Work instructions:
Within the listing below, the lines to output run from the one containing "Contacts (214, 450)" through the one containing "Research (199, 383)"; copy them exactly and nothing else.
[Material supplied]
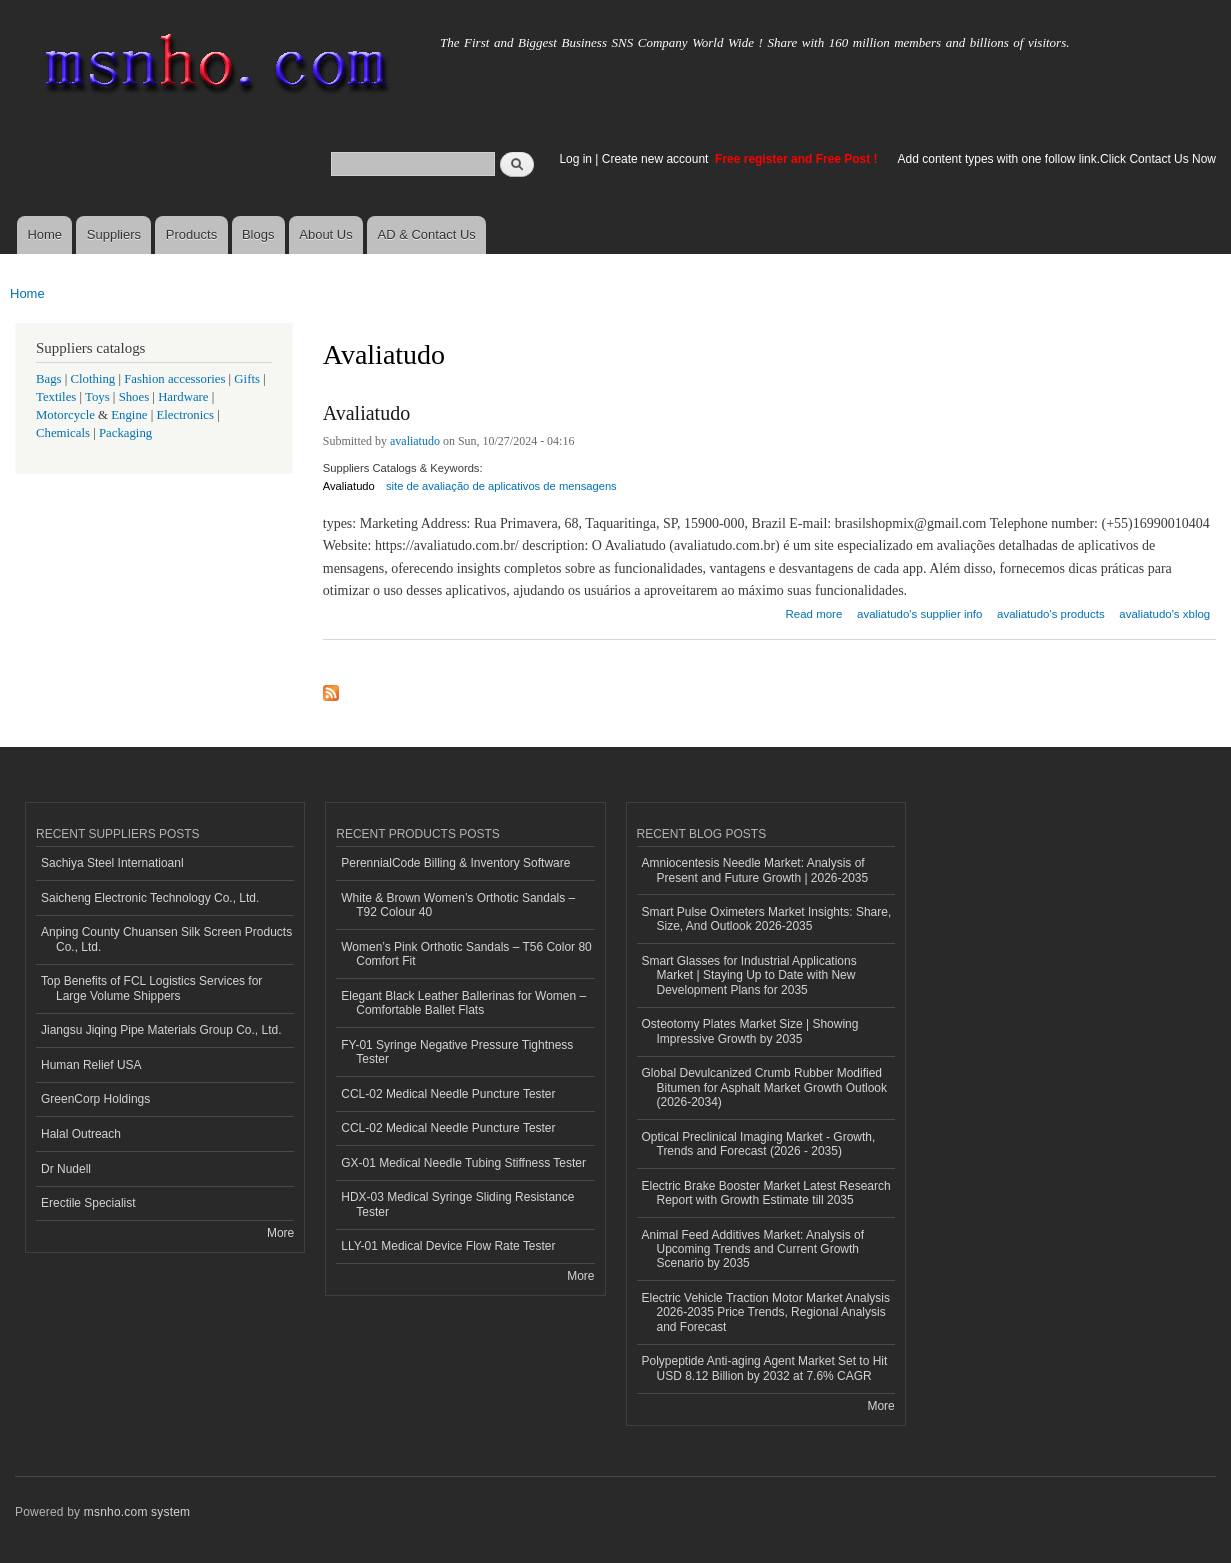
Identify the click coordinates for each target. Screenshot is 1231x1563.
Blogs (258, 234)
[/Material supplied]
[Material supplied]
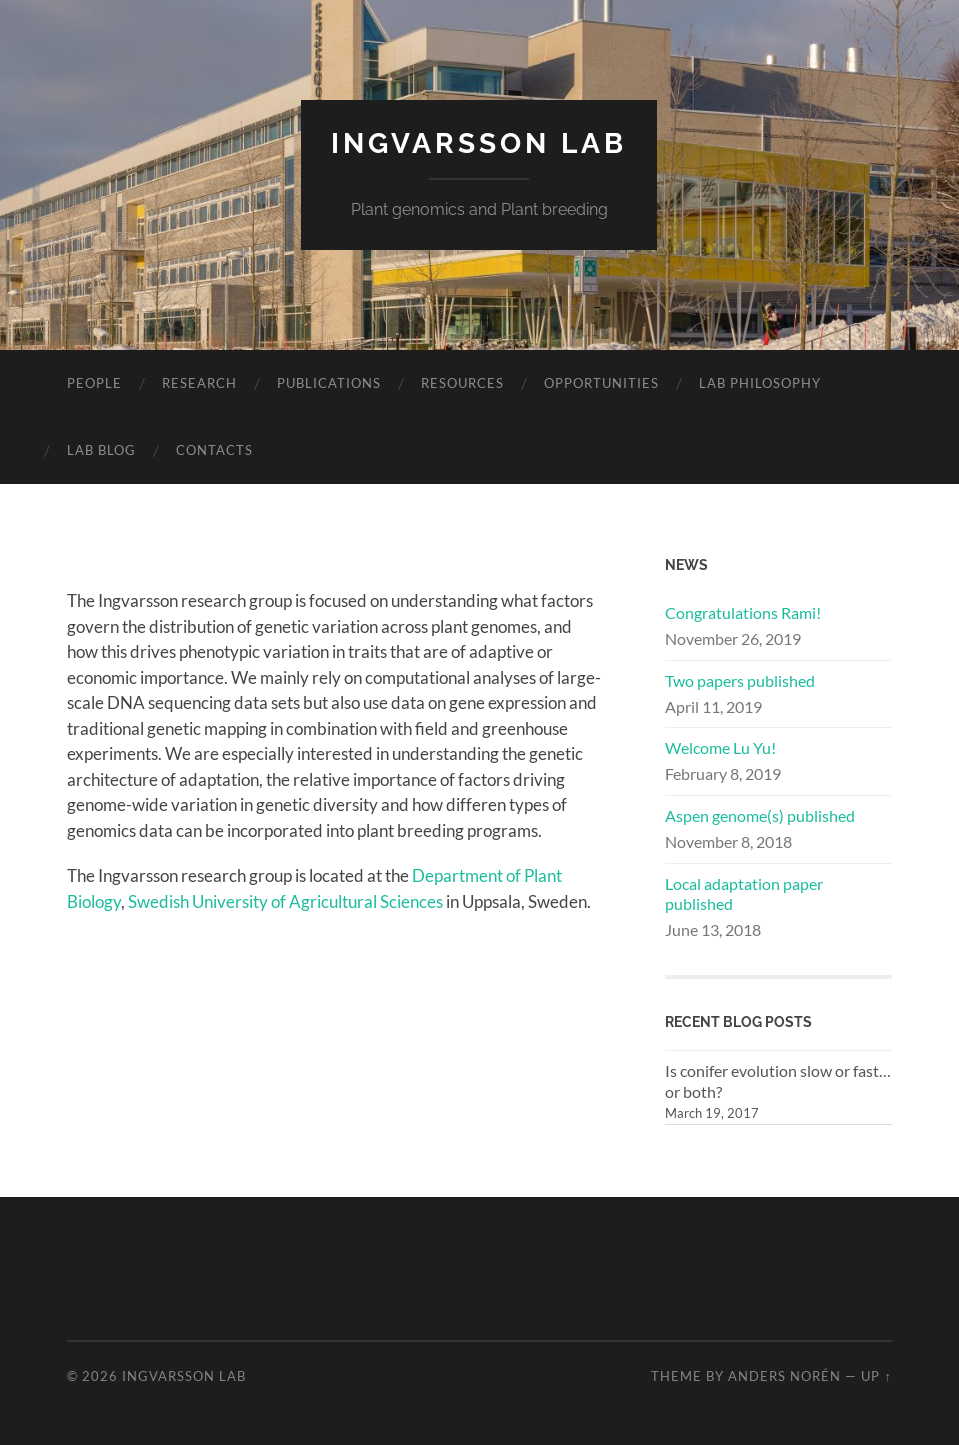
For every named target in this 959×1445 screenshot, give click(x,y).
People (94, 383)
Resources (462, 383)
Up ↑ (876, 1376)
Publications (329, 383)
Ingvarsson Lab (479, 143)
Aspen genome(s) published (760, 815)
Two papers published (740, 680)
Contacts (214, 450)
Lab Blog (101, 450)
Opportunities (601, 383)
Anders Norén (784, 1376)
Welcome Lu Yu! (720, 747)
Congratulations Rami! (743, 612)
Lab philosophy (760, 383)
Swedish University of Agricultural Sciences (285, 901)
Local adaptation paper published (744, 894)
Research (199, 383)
[/Material supplied]
Exercise solution:
Contacts (214, 450)
Lab Blog (101, 450)
Opportunities (601, 383)
Anders Norén (784, 1376)
Welcome Lu Yu! (720, 747)
Congratulations Rami! (743, 612)
Lab philosophy (760, 383)
Swedish University of Agricultural Sciences (285, 901)
Local adaptation paper published (744, 894)
Research (199, 383)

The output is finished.